• [EXERCISE DIRECTIONS] Can you convert the part of the entries that opens with the line containing "Task: Open the App execution aliases link" and closes with the line containing "Action: pyautogui.click(x=408, y=353)" into a Markdown table with the columns Row and Entry line? Skip blank lines and leave the pictures out.

• [DATASET CONTENT]
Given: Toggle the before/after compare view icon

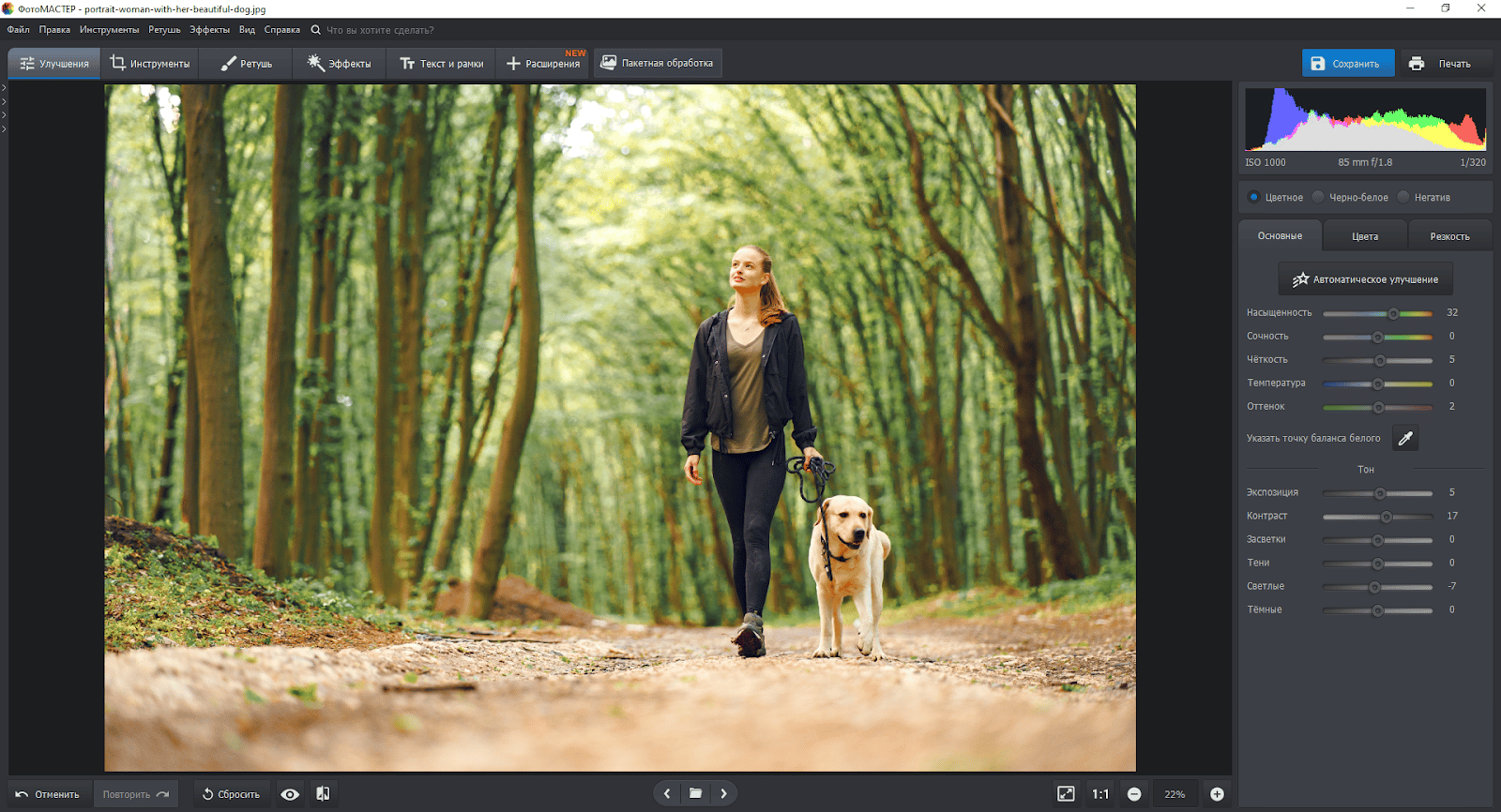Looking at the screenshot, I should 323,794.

* * *

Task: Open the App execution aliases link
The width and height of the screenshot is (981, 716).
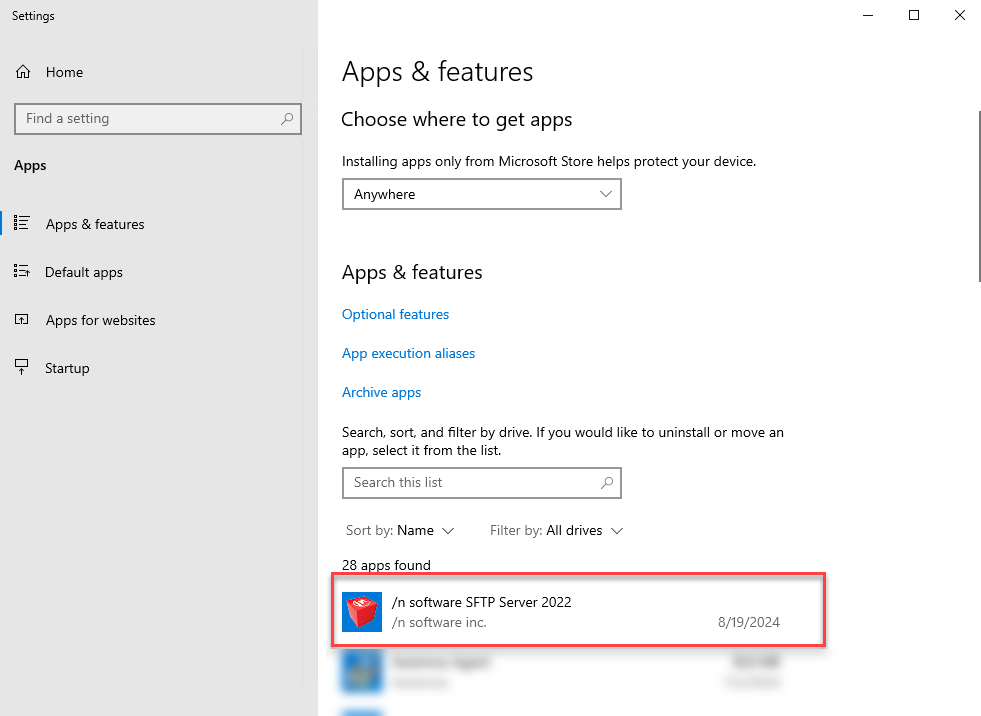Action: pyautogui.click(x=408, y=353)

---

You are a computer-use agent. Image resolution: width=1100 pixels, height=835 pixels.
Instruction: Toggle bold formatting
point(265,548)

• [RESPONSE TO THE EXERCISE]
| Row | Entry line |
|---|---|
| 1 | Task: Open the App execution aliases link |
| 2 | The width and height of the screenshot is (981, 716). |
| 3 | Action: pyautogui.click(x=408, y=353) |